MAJENE – Peraturan Daerah (Perda) tentang keberadaan Minuman Keras (Miras) di Kabupaten Majene tidak semulus yang diharapkan. Pemerintah setempat pada akhirnya akan melakukan pembatalan menyusul penolakan berbagai pihak.
“Beberapa masyarakat termasuk ormas Islam supaya perda miras dibatalkan. Kemudian setelah kita bangun komunikasi dengan bupati, maka perda ini akan dimohonkan kepada Gubernur supaya dibatalkan,” jelas Ketua DPRD Kabupaten Majene Darmansyah kepada mandarnesia.com, saat dihubungi, Rabu (3/1/2018).
“Akan dilakukan pembatalan karena banyak masyarakat yang menghendaki itu,” lanjutnya.
Mekanisme pembatalan tersebut sesuai dengan Peraturan Mendagri Nomor 80 Tahun 2009 Pasal 141 bahwa peraturan daerah yang baru disahkan sepanjang usianya belum mencapai tujuh hari. Menurut Darmansyah, yang boleh melakukan pembatalan pihak pemerintah.
“Kita tidak punya kewenangan ke sana. Yang punya kewenangan itu (pembatalan) adalah pemerintah lebih di atas dari kita,” ucap politisi PAN Majene ini.
Yang perlu dipahami ungkap Darmansyah, sesungguhnya keberadaan perda merupakan salah satu cara untuk dapat memberikan kemudahan bagi pemerintah dalam mengawasi peredaran miras yang ada di Kabupaten Majene.
“Sebenarnya rohnya perda itu banyak yang tidak paham, padahal tujuan kita di Perda itu (agar) mudah diawasi, dipantau, kemudian bisa dikendalikan. Tentu ada kajian sosiologisnya. Sehingga, Perda ini dilahirkan walupun kebijakan kita lahirkan dengan niat tujuannya bagus, tapi ketika yang mengkonsumsi tidak menerima, saya fikir itu juga harus dihargai,” katanya lagi.
Sekalipun perda itu akan dibatalkan, ia menambahkan pihaknya telah mengundang beberapa pihak yang terkait untuk membicarakan sekaligus meluruskan permasalahan yang terjadi, dan berharap ada masukan yang dihasilkan dalam pertemuan tersebut.
“Insya Allah sebentar pada jam kedua akan saya terima. Semua elemen akan hadir khususnya ormas Islam, MUI, Depag, NU, Muhammadiyah. Kemudian Dewan Masjid dan beberapa tokoh masyarakat lainnya,” sebutnya.

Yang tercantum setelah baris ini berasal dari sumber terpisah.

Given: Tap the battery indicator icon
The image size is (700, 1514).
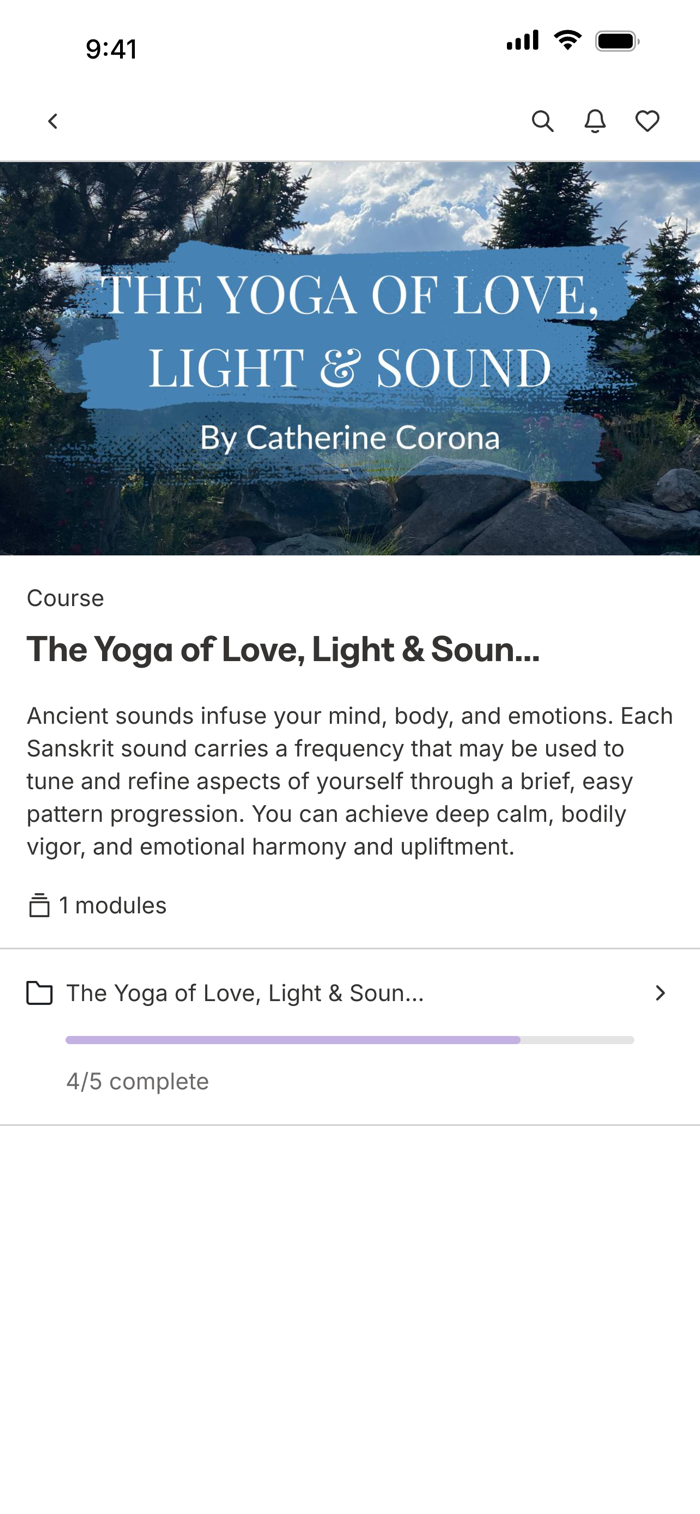Looking at the screenshot, I should 617,41.
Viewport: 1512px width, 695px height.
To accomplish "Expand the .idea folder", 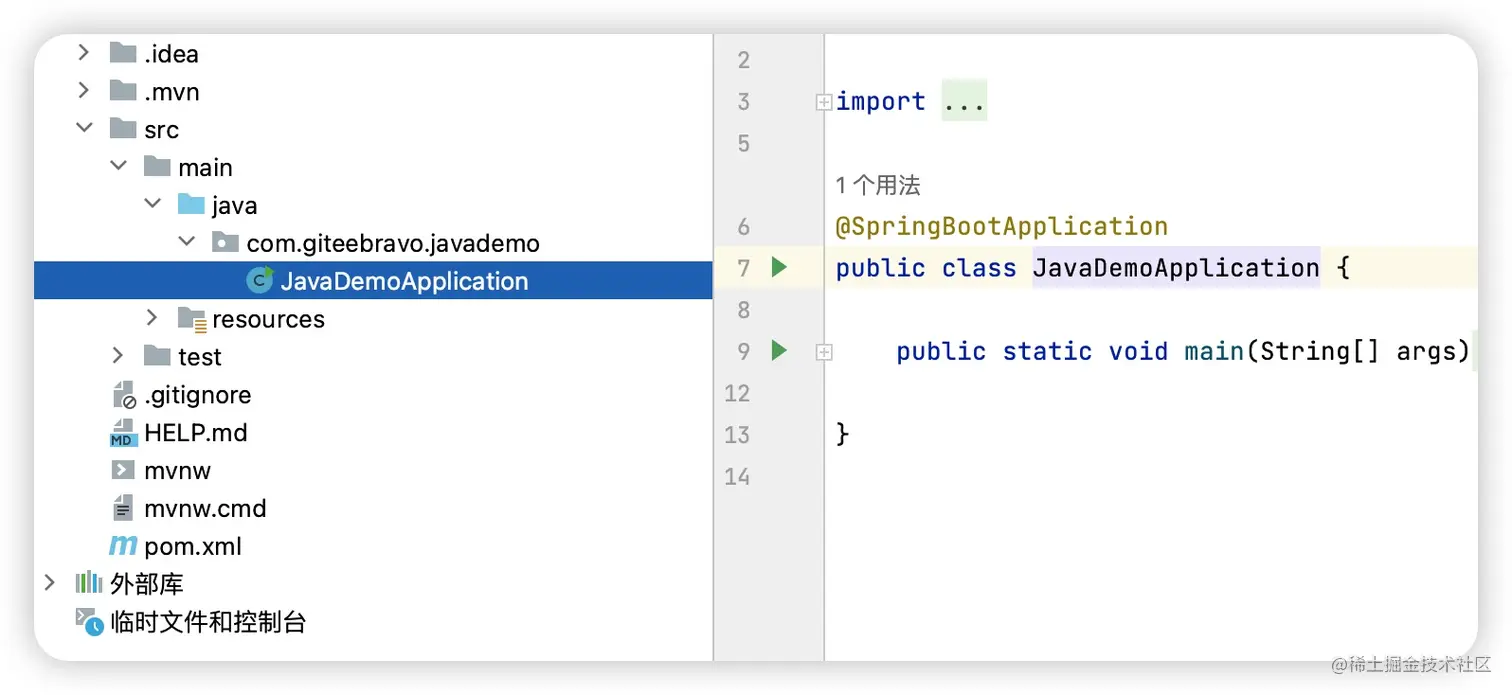I will (84, 53).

“Kita luruskan bahwa seperti ini yang terjadi. Tapi disamping itu kita minta saran dan pendapatnya mereka yang terbaik untuk pengendalian miras di Majene, itu yang kita harapkan. Karena kita melahirkan Perda berdasarkan aspirasi yang berkembang di masyarakat,” ungkapnya.
Sebelumnya dalam perda tersebut Darmansyah menjelaskan beberapa poin yang menjadi isi peraturan miras itu.
“Salah satu isinya adalah penjual miras Itu hanya bisa mereka menjual pada hotel berbintang tiga, empat dan lima begitu juga pada tempat tertentu, misalnya di bar kemudian di klub malam. Lagi-lagi yang saya sebutkan tidak ada di Majene, hanya itu yang (boleh) mereka tempati menjual,” katanya.
“Kemudian ketika didapati, selain yang diatur dalam perda tersebut, kalau mereka menjual bisa ditindak. Tapi sekarang ini tidak bisa kita tindak karena tidak ada aturan yang bisa kita jadikan sebagai payung hukum untuk pemerintah daerah,” tandasnya.